Acieeed Heil!

Mi artículo sobre drogas y poder para Cultura/S de La Vanguardia es el más leído del suplemento. Pueden leer la parte del High Hitler, nazis enchufados, anfetas-ss y el Rave-Reich en este práctico link.

Una vez lo hayan terminado, ya recolocada la quijada a su posición original, pueden pasar a leer lo que les corto-pego aquí debajo, que son los dos despieces del texto original que no están disponibles online. Porque ustedes lo valen.

Opio rojo, opio azul: la droga como arma

https://i0.wp.com/www.librosalcana.com/764751.jpgLa teoría de que existe una conspiración para endrogar a la población con fines políticos es más vieja que mi Samsung. En verdad se trata de un juego a lo “el mundo al revés quien lo dice lo es” que han usado siempre los perlas de un bando para desacreditar al enemigo, y viceversa. Según Juan Carlos Usó, autor de ¿Nos matan con heroína?; sobre la intoxicación farmacológica como arma de estado (Libros Crudos, 2015), la primera nación acusada de ello fue Inglaterra, cuando las Guerras del Opio del XIX, por los Chinos (que también traficaban). Ya en la Guerra Fría los medios de masas americanos culpaban al comunismo y al maoísmo del narcotráfico, una acusación de la que se hacían eco los periódicos de la carcunda española como ABC, que hablaba de “opio rojo”, y Arriba, que tildaría al padrecito Mao de “perfecto rey del opio”.

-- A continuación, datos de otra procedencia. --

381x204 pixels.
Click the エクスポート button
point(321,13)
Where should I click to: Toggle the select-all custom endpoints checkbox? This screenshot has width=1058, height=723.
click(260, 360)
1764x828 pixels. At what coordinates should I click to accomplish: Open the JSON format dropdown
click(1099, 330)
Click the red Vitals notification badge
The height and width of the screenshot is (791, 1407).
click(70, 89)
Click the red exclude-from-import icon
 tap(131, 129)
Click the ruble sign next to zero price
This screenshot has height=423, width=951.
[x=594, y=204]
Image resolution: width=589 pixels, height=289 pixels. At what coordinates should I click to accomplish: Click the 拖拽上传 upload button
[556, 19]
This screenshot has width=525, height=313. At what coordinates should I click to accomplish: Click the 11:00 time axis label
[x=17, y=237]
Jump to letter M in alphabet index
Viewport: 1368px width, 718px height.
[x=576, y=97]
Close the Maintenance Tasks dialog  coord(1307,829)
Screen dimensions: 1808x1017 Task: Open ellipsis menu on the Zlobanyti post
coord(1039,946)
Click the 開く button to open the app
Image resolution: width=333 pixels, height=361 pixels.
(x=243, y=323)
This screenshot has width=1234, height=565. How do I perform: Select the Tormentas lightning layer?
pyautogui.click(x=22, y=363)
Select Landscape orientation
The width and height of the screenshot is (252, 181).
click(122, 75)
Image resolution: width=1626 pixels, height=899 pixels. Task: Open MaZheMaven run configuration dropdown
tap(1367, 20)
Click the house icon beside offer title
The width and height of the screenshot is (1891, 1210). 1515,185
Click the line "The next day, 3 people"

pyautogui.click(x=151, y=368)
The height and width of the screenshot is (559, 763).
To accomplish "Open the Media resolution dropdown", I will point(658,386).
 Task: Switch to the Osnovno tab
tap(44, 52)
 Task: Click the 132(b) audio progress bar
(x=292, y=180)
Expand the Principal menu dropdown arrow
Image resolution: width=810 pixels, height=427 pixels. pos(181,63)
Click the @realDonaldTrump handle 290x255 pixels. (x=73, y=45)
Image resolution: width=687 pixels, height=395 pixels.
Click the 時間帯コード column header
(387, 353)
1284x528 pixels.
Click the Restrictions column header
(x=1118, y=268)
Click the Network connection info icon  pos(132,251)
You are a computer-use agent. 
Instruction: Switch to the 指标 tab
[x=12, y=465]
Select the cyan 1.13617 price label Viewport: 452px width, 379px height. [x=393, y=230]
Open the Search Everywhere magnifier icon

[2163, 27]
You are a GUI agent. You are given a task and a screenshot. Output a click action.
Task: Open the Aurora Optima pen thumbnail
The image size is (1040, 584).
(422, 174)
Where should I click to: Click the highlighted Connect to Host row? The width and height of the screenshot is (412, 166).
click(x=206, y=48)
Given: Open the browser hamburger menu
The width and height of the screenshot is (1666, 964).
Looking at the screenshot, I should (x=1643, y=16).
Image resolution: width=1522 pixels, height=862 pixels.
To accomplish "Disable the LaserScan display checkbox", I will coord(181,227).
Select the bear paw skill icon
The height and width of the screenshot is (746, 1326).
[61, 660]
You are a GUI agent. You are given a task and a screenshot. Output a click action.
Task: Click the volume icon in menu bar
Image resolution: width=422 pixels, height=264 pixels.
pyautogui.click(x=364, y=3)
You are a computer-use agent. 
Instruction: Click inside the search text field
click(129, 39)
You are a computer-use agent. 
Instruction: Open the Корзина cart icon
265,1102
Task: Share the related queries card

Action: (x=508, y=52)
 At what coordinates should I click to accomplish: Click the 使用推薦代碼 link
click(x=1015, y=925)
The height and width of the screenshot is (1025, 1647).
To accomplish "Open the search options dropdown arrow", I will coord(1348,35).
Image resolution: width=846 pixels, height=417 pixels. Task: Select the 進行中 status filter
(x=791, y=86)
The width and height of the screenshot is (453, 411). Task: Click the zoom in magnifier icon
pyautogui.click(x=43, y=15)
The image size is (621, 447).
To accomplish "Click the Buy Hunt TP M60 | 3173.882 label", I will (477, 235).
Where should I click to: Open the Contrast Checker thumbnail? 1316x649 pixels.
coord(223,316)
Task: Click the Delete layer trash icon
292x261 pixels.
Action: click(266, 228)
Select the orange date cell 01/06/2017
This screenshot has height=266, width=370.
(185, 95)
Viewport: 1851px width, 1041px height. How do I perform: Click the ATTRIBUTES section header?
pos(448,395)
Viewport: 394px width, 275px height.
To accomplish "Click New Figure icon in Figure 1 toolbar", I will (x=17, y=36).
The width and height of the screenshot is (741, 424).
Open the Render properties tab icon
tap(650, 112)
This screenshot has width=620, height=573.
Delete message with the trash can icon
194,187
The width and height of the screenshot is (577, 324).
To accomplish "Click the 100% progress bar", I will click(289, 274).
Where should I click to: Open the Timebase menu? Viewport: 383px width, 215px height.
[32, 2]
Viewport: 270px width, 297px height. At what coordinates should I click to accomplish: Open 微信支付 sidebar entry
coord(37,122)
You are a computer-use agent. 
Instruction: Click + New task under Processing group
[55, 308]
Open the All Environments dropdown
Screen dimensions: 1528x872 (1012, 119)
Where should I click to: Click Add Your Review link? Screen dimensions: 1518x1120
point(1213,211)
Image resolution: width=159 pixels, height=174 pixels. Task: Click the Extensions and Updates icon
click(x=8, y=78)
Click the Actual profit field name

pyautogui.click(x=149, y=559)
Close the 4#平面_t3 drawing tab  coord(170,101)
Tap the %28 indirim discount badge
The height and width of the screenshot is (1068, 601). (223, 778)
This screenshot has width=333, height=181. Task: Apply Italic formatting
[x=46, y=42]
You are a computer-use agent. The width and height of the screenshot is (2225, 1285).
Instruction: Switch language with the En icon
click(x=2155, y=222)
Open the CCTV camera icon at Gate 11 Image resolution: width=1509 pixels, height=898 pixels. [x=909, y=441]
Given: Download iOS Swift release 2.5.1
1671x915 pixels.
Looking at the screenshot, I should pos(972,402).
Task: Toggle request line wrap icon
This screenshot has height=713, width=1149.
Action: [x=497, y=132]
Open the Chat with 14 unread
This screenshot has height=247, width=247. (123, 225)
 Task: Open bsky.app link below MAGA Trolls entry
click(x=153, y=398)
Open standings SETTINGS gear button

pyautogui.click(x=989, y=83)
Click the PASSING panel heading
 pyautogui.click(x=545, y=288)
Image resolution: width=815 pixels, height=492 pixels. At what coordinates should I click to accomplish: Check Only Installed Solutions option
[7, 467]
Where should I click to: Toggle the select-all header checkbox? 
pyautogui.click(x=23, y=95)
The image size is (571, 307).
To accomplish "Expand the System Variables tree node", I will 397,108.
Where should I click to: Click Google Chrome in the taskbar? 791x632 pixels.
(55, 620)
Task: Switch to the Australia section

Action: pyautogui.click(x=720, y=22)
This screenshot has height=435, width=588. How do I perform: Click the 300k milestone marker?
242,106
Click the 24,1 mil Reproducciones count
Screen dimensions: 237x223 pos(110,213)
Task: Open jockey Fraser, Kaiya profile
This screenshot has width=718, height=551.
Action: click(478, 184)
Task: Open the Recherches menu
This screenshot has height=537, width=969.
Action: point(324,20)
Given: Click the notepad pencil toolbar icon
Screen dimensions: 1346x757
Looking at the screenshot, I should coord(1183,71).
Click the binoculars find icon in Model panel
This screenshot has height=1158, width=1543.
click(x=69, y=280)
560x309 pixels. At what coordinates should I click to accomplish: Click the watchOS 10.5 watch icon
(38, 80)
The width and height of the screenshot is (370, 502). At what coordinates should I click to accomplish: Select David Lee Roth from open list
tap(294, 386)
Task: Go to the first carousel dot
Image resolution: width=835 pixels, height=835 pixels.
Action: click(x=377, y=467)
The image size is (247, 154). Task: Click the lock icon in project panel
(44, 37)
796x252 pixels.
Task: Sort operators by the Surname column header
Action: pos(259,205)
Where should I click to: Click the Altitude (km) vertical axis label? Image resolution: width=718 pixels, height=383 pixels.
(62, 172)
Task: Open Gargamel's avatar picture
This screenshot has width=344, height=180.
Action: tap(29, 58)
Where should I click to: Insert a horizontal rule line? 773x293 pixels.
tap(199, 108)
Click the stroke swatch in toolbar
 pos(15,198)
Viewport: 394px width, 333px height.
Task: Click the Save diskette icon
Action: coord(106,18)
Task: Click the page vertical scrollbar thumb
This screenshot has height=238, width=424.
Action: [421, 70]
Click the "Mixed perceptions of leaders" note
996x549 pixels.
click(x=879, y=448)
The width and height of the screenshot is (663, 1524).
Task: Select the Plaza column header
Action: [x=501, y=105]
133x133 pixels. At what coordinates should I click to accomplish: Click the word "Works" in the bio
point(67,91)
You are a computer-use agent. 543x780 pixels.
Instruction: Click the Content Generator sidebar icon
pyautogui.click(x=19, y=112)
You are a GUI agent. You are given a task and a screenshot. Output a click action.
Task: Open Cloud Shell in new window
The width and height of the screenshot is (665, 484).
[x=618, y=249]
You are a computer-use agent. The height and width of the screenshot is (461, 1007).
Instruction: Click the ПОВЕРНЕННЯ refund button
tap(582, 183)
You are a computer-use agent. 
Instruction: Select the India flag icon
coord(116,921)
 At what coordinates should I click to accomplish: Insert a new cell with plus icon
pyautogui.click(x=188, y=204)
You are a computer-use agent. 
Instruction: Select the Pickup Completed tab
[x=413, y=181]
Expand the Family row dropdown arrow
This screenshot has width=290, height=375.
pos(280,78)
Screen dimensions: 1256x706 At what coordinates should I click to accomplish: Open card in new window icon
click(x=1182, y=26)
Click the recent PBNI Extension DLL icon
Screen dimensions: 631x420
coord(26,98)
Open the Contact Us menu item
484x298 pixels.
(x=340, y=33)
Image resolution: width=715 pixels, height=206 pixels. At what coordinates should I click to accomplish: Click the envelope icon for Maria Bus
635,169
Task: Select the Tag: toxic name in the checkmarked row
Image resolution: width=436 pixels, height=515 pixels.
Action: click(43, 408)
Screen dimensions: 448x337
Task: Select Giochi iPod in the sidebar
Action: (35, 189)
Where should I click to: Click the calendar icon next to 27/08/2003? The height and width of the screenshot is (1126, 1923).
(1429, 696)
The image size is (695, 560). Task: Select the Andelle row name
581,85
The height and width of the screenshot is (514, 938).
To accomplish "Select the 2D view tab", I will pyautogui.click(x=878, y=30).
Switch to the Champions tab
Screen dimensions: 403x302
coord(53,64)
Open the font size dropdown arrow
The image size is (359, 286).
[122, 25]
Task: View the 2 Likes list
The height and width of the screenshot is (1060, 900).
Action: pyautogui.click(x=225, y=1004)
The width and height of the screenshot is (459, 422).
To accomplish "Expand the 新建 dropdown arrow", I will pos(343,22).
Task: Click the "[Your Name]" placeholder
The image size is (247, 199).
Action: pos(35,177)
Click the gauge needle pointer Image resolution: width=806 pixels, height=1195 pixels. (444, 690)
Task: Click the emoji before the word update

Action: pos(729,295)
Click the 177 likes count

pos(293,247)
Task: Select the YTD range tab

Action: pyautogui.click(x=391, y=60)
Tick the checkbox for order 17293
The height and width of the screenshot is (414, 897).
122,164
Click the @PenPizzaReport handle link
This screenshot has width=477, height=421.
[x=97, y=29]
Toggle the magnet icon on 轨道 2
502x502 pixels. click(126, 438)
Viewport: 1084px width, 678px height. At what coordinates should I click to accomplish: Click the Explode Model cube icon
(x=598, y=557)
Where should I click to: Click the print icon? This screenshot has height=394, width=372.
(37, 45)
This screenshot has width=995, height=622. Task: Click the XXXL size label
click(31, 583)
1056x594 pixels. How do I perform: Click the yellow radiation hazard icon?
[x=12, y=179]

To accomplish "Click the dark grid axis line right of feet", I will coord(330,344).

El cambio de sesgo ideológico llegaría en los 60, cuando la contracultura y el movimiento sesentayochista redirigirían la culpa hacia los powers that be. Es una mascletá libertaria de denuncias que da inicio con panfletos libelosos como Capitalism plus dope equals genocide (1970) de Michael “Cetewayo” Tabor y La droga, potencia mundial: el negocio con el vicio (1981) de Hans-Georg Behr, entre otros. El gobierno norteamericano empieza a revelarse como el Fu-man-chú de una trama maquiavélica para acabar con la agitación revolucionaria de melenudos, negros y rojos. La revista Ramparts, en un reportaje de 1971, señalaba a la CIA como facilitadora de ese meneo de heroína, y solo un año después Triunfo reproduciría sus puntos de vista para el público español.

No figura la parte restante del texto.